Lennard DavisDistinguished Professor – University of Illinois at Chicago
Posted: 9/19/11 01:10 PM ET
It’s been a tough week for Republicans, and they are crying. President Obama has decided to get tough and go after millionaires, nailing them to the financial cross by having them pay taxes at the rate that everyone else has to. And what exactly are the Republicans crying? “Class Warfare!” The term is being wailed from every Sunday morning television station to every press conference. Stick a microphone in front of a Republican and you’ll hear the term accompanied by the tears of outrage that job creation will come to a halt under the grinding oppression of over taxation.
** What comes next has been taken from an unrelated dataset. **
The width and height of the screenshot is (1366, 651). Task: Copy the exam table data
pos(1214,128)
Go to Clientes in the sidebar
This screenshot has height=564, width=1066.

For anyone following political rhetoric, this cry from Republicans is nothing new. George Herbert Walker Bush used it in 1990 when he spoke at the Cowboy Hall of Fame, earning his spurs as a defender of the working-class man when he decried what he called this “class warfare garbage” being slung at high noon by them darned, dandified Democrats. Coincidentally, he was speaking about a stalled budget in which conservatives wouldn’t raise taxes and progressives wanted to preserve social programs.
It is ironic that Republicans, who always deny that class exists in the US (“We’re all middle-class, right?), should cry “class warfare” in every election. If you don’t believe in class — how could there be class warfare?
What is class warfare anyway? It was a term that predated Karl Marx, probably originating from the French “lutte des classes” first used in 1828. It is used, along with “class struggle” during the tumultuous years of the early to mid-19th century when the worse abuses of capitalism were being revealed to the world in Parliamentary investigations and of course in the novels of Dickens and others. By the time Marx, Engels, and Max Weber used it, it was well established in the European languages.
What it refers to is the division of people into groups, often called classes, that have economic and cultural interests in common. The most traditional division is between people who work for a weekly or monthly wage and those who get their income from investments and capital. The warfare (more aptly “struggle”) between these two groups rarely involves any violence, since the most common form of contention takes place in everyday and unobtrusive ways. So when a business owner cuts back on wages or employees, or when a public university or big retailer hires a union-busting law firm to prevent unionization, or when a group of workers legally go on strike — these are all aspects of class struggle.
And when Republicans in Congress desire to cut programs that benefit workers, or when they reduce the capital-gains tax (which is already so low that Warren Buffet favors raising it) or seek to eliminate the inheritance tax — they are engaging in class warfare as well. When Democrats want to raise the minimum wage, tax millionaires, and keep Social Security — they are also engaging in class struggle.
There’s a reason it is a struggle — each side wants to maximize the benefits it gets and knows the only way this can be done is reduce what the other class gets. The economy is a zero-sum game not a backyard barbecue. It doesn’t take a degree in economics to understand that the rich can get richer by cutting back on the wages and benefits they provide to workers. And when Democrats try to protect the income of workers, they have to do so by recouping some of the outrageous profits of the wealthiest individuals and corporations.
When the Republican’s cry “class warfare,” they imply that the struggle only goes one way. They see the rich as “job creators” and think that if they are making lots of money, everyone is making lots of money. But the history of the last few decades has shown us that as the rich get richer and as the gap between rich and poor increases, there has been no improvement of the economy.
It’s time to cry “Uncle Sam” instead of “class warfare.” We need to get this country running again, and we need to do it together. In fact, millionaires shouldn’t pay what others do — they should pay more. And they used to do just that. Under Reagan the highest tax rate was 50 per cent, as opposed to today’s 35 per cent. And under another Republican, Dwight Eisenhower, the top tax rate was 90 per cent.
Let’s recognize that class struggle isn’t something that Democrats do to ruin a perfectly good get-together. That struggle is a reality caused by the fact that the wealthiest citizens and the workers of this country are linked by common national interests but also by conflicting economic needs. If you call that complex interaction “class warfare” then don’t forget that using that term is itself a bomb dropped on the battlefield.